Could you write out the opening lines of the data, word for word, stopping after the line that contains "Screen dimensions: 1164x605"?

|---|

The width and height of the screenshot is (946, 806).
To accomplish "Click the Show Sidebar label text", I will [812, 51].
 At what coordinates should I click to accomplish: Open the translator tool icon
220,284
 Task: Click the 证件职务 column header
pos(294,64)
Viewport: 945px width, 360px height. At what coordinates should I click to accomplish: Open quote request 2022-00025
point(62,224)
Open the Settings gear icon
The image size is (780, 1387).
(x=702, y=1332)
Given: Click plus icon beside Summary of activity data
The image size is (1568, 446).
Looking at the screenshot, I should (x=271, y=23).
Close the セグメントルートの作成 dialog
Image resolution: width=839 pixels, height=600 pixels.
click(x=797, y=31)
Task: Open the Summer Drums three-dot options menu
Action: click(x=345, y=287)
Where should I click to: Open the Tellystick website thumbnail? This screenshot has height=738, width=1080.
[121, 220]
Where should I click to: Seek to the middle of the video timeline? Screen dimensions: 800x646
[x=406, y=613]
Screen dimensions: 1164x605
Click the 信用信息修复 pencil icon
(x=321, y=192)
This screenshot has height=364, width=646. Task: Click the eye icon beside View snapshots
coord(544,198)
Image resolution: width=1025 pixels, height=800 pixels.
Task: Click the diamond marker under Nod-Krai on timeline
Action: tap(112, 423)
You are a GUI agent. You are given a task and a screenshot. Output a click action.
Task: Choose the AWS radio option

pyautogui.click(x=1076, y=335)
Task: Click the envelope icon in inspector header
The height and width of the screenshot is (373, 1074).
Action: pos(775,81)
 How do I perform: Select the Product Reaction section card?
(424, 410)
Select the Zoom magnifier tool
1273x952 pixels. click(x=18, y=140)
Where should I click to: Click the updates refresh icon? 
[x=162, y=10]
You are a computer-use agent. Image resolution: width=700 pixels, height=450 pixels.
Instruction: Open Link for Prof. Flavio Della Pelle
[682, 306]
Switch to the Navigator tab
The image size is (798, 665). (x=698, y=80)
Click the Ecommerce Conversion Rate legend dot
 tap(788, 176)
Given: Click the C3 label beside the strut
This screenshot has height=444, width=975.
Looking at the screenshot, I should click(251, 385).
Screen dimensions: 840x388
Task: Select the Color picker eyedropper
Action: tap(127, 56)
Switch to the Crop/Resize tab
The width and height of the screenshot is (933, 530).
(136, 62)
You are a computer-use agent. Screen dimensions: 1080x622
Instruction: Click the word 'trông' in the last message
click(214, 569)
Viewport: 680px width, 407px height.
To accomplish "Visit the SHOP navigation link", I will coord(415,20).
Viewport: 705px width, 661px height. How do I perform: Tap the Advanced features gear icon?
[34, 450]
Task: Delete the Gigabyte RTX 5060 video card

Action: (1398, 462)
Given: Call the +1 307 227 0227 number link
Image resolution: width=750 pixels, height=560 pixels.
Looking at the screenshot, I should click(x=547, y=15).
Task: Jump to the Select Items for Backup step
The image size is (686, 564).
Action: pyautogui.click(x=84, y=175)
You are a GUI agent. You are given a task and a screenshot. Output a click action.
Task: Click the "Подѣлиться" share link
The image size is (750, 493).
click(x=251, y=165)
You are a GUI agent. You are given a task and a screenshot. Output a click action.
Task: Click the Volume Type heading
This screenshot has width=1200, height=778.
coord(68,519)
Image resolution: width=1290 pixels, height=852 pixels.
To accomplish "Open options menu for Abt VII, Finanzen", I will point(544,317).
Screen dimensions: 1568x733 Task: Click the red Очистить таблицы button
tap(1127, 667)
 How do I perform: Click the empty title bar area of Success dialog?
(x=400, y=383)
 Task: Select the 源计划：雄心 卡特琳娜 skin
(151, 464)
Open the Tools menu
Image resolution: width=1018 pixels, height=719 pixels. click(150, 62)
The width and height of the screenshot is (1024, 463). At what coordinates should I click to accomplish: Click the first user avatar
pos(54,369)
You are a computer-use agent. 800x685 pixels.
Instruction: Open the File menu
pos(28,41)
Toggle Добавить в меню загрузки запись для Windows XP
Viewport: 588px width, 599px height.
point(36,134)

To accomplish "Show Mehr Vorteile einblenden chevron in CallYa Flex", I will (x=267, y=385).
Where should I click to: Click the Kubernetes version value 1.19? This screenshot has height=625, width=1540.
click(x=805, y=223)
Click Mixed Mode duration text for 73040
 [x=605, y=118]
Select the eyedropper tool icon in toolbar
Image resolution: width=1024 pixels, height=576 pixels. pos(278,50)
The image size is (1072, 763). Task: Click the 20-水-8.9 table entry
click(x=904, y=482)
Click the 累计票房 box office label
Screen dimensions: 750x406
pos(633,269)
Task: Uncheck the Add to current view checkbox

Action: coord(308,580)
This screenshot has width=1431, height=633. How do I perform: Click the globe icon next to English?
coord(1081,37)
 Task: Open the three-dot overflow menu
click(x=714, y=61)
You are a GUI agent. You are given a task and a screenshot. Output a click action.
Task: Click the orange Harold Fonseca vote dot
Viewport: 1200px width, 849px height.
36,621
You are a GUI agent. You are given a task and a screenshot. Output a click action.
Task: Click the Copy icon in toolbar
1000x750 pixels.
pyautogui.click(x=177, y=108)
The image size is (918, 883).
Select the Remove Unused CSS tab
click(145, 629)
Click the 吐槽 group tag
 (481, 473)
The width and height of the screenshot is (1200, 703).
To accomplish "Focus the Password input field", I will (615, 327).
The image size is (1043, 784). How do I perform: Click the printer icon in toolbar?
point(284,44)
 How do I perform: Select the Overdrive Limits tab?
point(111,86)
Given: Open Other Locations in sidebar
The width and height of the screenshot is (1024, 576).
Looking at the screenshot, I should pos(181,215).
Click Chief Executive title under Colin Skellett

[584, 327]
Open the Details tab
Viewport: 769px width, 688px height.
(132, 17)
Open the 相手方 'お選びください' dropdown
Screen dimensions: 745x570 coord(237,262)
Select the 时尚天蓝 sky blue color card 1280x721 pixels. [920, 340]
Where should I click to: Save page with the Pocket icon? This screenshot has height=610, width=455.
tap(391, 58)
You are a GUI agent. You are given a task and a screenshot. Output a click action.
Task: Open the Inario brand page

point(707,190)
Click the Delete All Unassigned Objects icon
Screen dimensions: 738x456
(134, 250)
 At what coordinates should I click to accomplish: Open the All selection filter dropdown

|---|

▸ Solution to this exercise:
The width and height of the screenshot is (946, 806).
To accomplish "Click the Show Sidebar label text", I will [812, 51].
 At what coordinates should I click to accomplish: Open the translator tool icon
220,284
 Task: Click the 证件职务 column header
pos(294,64)
Viewport: 945px width, 360px height. At what coordinates should I click to accomplish: Open quote request 2022-00025
point(62,224)
Open the Settings gear icon
The image size is (780, 1387).
(x=702, y=1332)
Given: Click plus icon beside Summary of activity data
The image size is (1568, 446).
Looking at the screenshot, I should (x=271, y=23).
Close the セグメントルートの作成 dialog
Image resolution: width=839 pixels, height=600 pixels.
click(x=797, y=31)
Task: Open the Summer Drums three-dot options menu
Action: click(x=345, y=287)
Where should I click to: Open the Tellystick website thumbnail? This screenshot has height=738, width=1080.
[121, 220]
Where should I click to: Seek to the middle of the video timeline? Screen dimensions: 800x646
[x=406, y=613]
Screen dimensions: 1164x605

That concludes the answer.